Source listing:
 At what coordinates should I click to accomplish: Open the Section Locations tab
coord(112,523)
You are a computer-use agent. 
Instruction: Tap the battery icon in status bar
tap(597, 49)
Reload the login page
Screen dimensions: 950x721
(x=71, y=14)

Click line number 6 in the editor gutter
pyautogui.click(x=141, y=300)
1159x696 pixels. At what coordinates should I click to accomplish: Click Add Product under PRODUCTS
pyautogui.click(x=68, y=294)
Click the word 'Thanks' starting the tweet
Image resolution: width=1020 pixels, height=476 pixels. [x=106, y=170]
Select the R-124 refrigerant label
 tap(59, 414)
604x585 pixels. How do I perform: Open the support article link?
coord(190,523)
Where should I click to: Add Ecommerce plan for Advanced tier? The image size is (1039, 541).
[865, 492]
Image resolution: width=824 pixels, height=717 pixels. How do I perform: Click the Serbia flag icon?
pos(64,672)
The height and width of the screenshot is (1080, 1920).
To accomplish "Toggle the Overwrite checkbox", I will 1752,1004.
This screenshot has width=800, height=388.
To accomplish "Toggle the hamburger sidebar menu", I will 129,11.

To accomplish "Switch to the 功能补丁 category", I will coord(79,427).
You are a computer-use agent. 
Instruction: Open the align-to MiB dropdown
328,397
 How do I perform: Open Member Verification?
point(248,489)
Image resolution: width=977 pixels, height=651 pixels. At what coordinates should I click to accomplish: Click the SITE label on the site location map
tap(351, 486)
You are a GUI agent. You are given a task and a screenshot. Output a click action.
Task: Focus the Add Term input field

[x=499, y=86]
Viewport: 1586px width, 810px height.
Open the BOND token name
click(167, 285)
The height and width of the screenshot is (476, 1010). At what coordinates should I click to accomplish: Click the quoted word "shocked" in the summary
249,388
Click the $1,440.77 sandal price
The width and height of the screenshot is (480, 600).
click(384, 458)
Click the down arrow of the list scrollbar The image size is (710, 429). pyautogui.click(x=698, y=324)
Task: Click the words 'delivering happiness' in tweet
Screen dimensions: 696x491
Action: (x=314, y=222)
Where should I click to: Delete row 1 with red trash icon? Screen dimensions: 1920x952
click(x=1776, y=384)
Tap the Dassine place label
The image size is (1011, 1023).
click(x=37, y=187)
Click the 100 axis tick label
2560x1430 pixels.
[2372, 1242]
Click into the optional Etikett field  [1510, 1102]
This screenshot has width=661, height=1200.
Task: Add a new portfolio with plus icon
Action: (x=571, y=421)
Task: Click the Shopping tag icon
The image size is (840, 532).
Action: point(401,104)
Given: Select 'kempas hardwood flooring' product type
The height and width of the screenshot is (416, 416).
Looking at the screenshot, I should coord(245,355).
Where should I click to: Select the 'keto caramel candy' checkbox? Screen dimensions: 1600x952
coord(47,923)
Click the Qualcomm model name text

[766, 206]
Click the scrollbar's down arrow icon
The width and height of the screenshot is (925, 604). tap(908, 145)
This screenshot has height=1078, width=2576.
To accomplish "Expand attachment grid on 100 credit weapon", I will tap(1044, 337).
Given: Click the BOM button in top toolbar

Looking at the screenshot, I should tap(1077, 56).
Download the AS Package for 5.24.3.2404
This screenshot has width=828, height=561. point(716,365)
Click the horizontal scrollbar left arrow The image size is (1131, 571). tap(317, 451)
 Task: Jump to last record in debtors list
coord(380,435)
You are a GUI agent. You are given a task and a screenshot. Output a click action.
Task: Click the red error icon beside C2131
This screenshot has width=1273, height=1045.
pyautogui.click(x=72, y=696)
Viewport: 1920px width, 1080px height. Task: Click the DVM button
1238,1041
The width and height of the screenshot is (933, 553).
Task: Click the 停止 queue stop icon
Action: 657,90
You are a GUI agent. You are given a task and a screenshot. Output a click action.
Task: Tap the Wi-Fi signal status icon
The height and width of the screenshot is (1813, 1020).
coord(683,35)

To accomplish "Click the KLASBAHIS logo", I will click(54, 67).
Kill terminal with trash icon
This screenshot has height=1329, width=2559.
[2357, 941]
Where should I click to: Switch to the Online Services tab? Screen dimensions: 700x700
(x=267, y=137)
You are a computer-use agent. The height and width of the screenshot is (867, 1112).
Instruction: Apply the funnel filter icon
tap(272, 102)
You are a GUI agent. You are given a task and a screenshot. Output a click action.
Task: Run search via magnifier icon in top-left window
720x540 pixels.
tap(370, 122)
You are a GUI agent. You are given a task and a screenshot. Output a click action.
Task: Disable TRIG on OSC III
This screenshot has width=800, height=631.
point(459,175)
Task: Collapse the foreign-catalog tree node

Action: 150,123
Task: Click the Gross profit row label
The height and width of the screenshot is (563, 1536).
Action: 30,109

*REQUIRED TASK*
Pull out every line of the listing that contains the string "arrow".

*SOLUTION*
Click the down arrow of the list scrollbar The image size is (710, 429). pyautogui.click(x=698, y=324)
Click the scrollbar's down arrow icon
Click the horizontal scrollbar left arrow The image size is (1131, 571). tap(317, 451)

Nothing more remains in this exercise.